When type cases were originated by printers, the Latin language was the universal one and contained only 24 characters and they were placed alphabetically in the case. When J and U came along much later, they were assigned to the end of the group.
Often the small cap letters O, S, V, W, X and Z have an extra nick to distinguish them from the similar lower case characters.
A full size News upper case will hold about 20 pounds of type.
The News lower case has compartments of varying sizes, in accordance with the frequency each letter is used in composition. The letter e, appearing more often than any other letter in printing, has the largest box. The letter z, x, j, q, and k seldom used, occupy the smallest boxes. If all the letter compartments were of the same size, those holding the most popular characters would soon become depleted.
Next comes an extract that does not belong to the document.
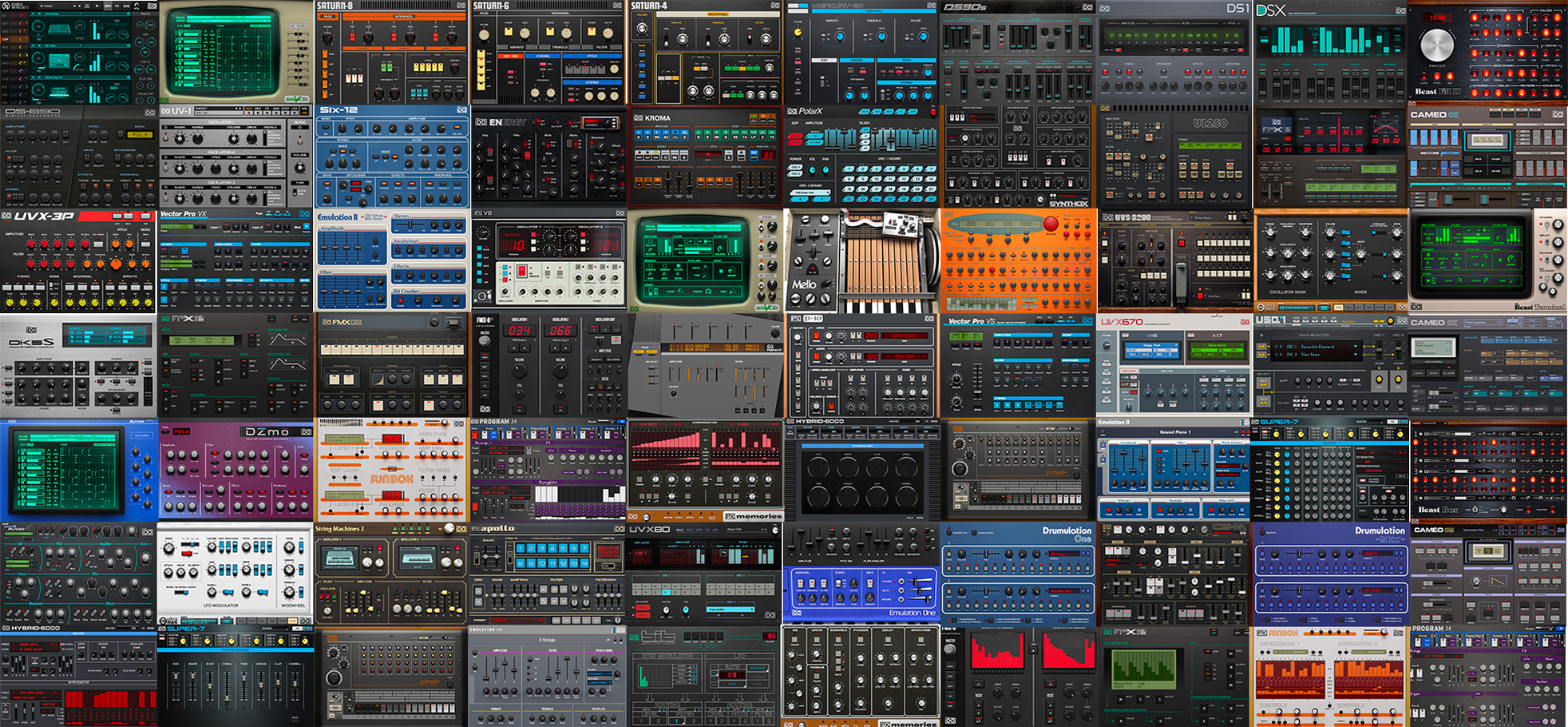
Task: Switch to FX tab in Beatbox Anthology 2
Action: (x=117, y=6)
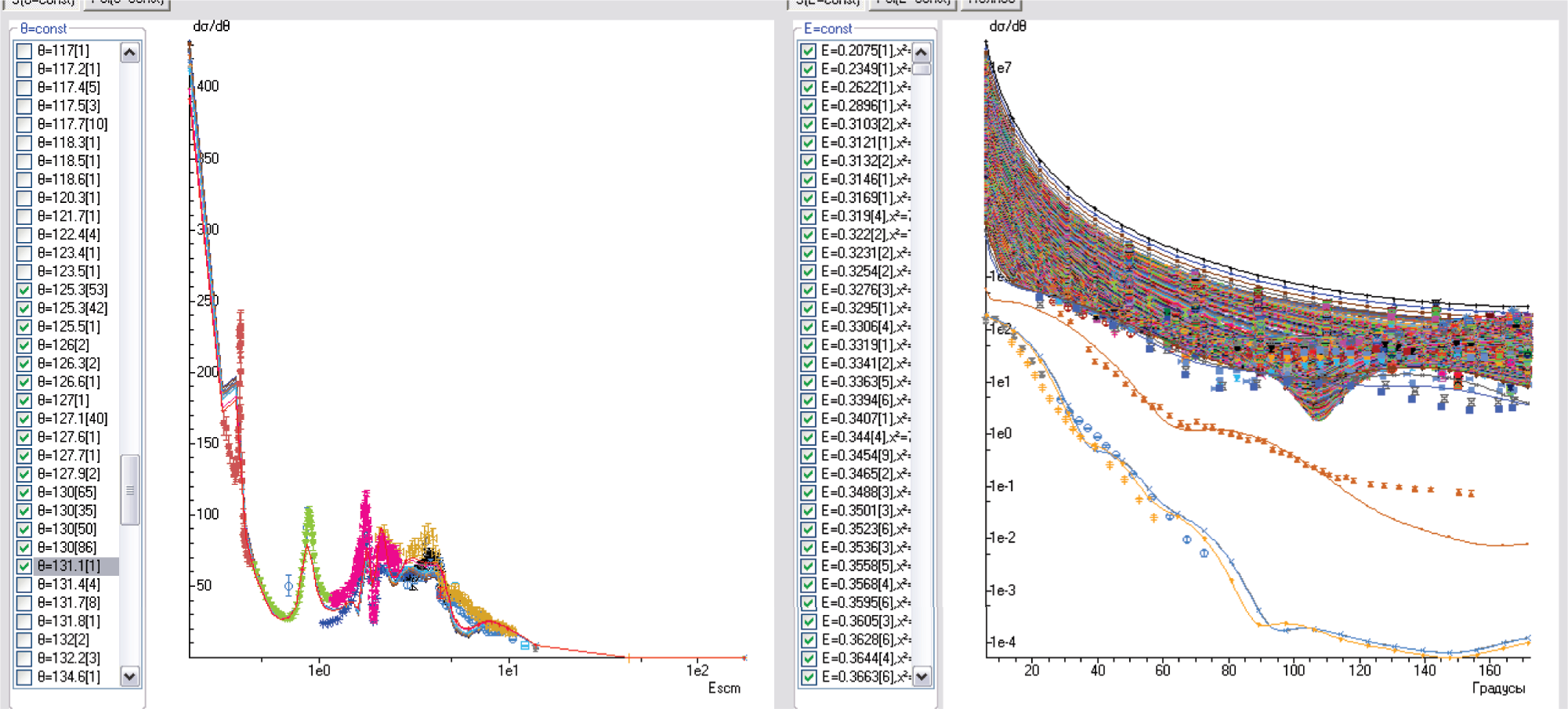The image size is (1568, 709).
Task: Check the θ=134.6[1] angle entry
Action: (x=24, y=677)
Studies involving 600-character samplings show these average frequencies of letter use:
e—60 r—30 f—12 v—6
t—42 h—25 w—11 k—4
a—40 d—21 y—11 j—2
i—38 l—21 p—10 q—2
o—34 u—19 b—8 x—2
n—34 c—16 g—8 z—1
s—34 m—12 Spaces and points—97
The positions of the lower case boxes are not all arranged alphabetically, but sequences are preserved such as: b-c-d-e, f-g, l-m-n-o-p and t-u-v. The most frequently used letters occupy the center of the case. Those seldom used, are located at the far side.
Some boxes are arranged so that a number of the most common letter combinations are at the ends of the compositor’s fingers, such as: end, are, and, the, this, that and others.
It is believed that the sizes and locations of the various compartments of the case were originally based on the frequency which each of the letters were used in setting the Bible.
The lower News case will accommodate about 40 pounds of letters, figures, points, ligatures plus 10 pounds of spaces and quads. Thus, a pair of full-size News cases will hold about 70 pounds of type and spacing material.
A diagram depicting the lay (layout) of the case, displayed prominently in view of the comp while setting type, will jog his memory and reveal the location of any members of the alphabet that might be forgotten momentarily.